-- start of Source text --
"Helping You and Your Pet Become Best Friends for Life"
Accepting the Pet You Have...
Accept the dog you have, not the one you wish you had.” This quote, from a presentation entitled: Relationship: The heart of positive reinforcement training, by Leslie Nelson of Tails-U-Win! Canine Center in Manchester, CT, was for me, the highlight of 2005 Association of Pet Dog Trainers educational conference. In twelve words, Leslie summed up the essential ingredient to having a happy relationship with your dog.
Sadly, I know many people often wish their dog was different. Countless times I have heard people say things like: “I wish he was more like my old dog,” “She’s so much noisier than the dog I had as kid,” “The breeder said he’s not supposed to be like this,” “The shelter said he wouldn’t run-off,” or “She’s certainly no Lassie.” These are clearly people who are unhappy about their pet. I suspect their pets are not very happy either.
-- end of Source text --
-- start of Dataset section --
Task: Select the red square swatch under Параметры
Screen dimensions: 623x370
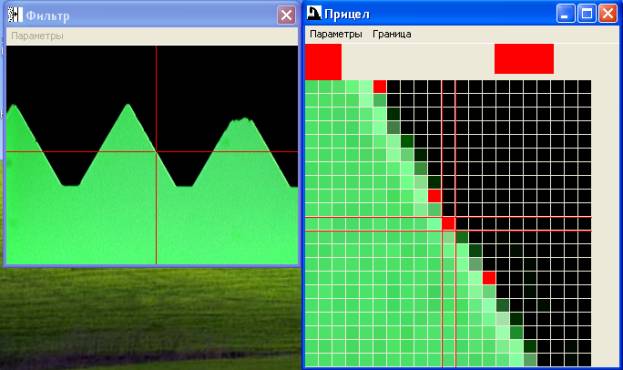Action: [323, 62]
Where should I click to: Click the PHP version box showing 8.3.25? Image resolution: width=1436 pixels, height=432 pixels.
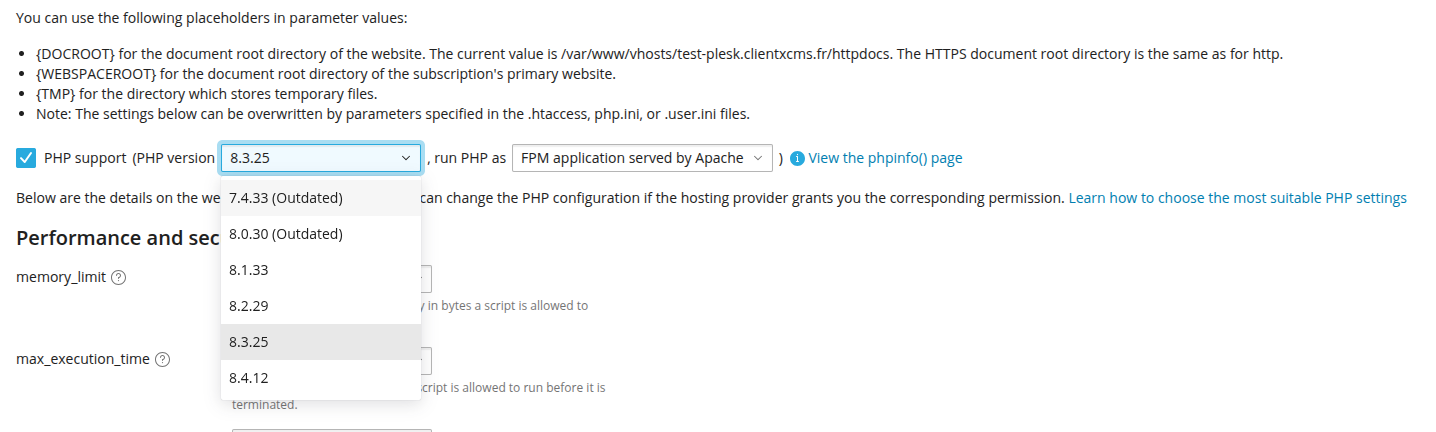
-- end of Dataset section --
▸ Problems:
**A.** In the pet article, where is Leslie Nelson's Tails-U-Win! Canine Center located?
**B.** Reproduce the passage of the pet article starting with "Accept the dog" and going on through "very happy either.".

▸ Problem solutions:
**A.** Manchester, CT

**B.**
Accept the dog you have, not the one you wish you had.” This quote, from a presentation entitled: Relationship: The heart of positive reinforcement training, by Leslie Nelson of Tails-U-Win! Canine Center in Manchester, CT, was for me, the highlight of 2005 Association of Pet Dog Trainers educational conference. In twelve words, Leslie summed up the essential ingredient to having a happy relationship with your dog.
Sadly, I know many people often wish their dog was different. Countless times I have heard people say things like: “I wish he was more like my old dog,” “She’s so much noisier than the dog I had as kid,” “The breeder said he’s not supposed to be like this,” “The shelter said he wouldn’t run-off,” or “She’s certainly no Lassie.” These are clearly people who are unhappy about their pet. I suspect their pets are not very happy either.